When discussing this comic with friends who have chronic mental health conditions, I heard several people say “yes, that’s me!  I’m so happy someone is writing about this!”  We tend to box happiness into a neurotypical model where we maintain a consistent state of calm and positivity.   This simply isn’t they way emotions work.  Our restrictive definitions of happiness not only disempower people with anxiety, depression or PTSD, they also give all of us an unrealistic set of expectations, and ultimately set us up to fail.

While I don’t advocate that people adopt author’s work habits or exercise routine, there is beauty in this person’s passion, and their vulnerable choice to create something beautiful in a world where anxiety and anger are a day to day reality.  In this world, there is a lot to be anxious and angry about.  There are also a lot of reasons to feel awe, reverence and love.

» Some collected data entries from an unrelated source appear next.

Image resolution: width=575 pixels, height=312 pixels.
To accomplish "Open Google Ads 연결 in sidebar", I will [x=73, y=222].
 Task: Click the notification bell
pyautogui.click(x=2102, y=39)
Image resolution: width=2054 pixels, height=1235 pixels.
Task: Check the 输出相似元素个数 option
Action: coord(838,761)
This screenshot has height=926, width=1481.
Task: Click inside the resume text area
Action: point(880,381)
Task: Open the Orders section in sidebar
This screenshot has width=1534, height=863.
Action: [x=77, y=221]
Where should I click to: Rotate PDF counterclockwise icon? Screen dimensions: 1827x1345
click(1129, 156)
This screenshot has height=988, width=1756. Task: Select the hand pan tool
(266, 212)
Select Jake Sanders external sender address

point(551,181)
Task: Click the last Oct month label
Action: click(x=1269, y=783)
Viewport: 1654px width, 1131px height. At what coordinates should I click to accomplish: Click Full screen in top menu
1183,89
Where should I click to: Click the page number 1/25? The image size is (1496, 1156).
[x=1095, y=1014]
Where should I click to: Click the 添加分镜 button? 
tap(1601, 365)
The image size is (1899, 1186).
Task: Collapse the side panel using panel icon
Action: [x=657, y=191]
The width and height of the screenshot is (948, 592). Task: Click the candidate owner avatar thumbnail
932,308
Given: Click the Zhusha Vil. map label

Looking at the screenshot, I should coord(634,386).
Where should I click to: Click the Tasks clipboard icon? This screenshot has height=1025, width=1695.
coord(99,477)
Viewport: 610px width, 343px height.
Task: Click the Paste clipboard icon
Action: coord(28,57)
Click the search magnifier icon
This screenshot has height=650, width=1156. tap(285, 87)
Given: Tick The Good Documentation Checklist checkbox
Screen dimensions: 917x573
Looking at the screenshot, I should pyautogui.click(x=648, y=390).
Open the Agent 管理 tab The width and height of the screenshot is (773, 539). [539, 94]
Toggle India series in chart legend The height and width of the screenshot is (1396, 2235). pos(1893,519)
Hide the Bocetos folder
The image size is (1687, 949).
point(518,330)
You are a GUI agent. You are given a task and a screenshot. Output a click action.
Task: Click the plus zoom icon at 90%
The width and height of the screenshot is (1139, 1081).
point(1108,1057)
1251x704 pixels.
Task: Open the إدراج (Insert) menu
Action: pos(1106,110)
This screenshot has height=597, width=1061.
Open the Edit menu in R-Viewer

Sometimes, an intense emotion is an appropriate response to an intense experience, especially in our current global situation.   This does not mean that we will feel that emotion forever, nor does it mean that something terrible will happen because of that emotion.  It may be that we will just have a day or an hour or a minute where we feel…unhappy.  Until we don’t.  And then the sun rises, the tea kettle whistles and the cats rub their heads against our legs, reminding us that our love matters to them.  Then there is joy, and we get to drink that up.  It’s OK to cry over small joys, just as it is Ok to cry over great tragedies.

Be curious.  Busy yourself with what matters most.  Create something.  Let contentment arise naturally and wash over you.  It can’t be forced, but it can be enjoyed when it comes.   It is OK to be happy with our perfectly unhappy states.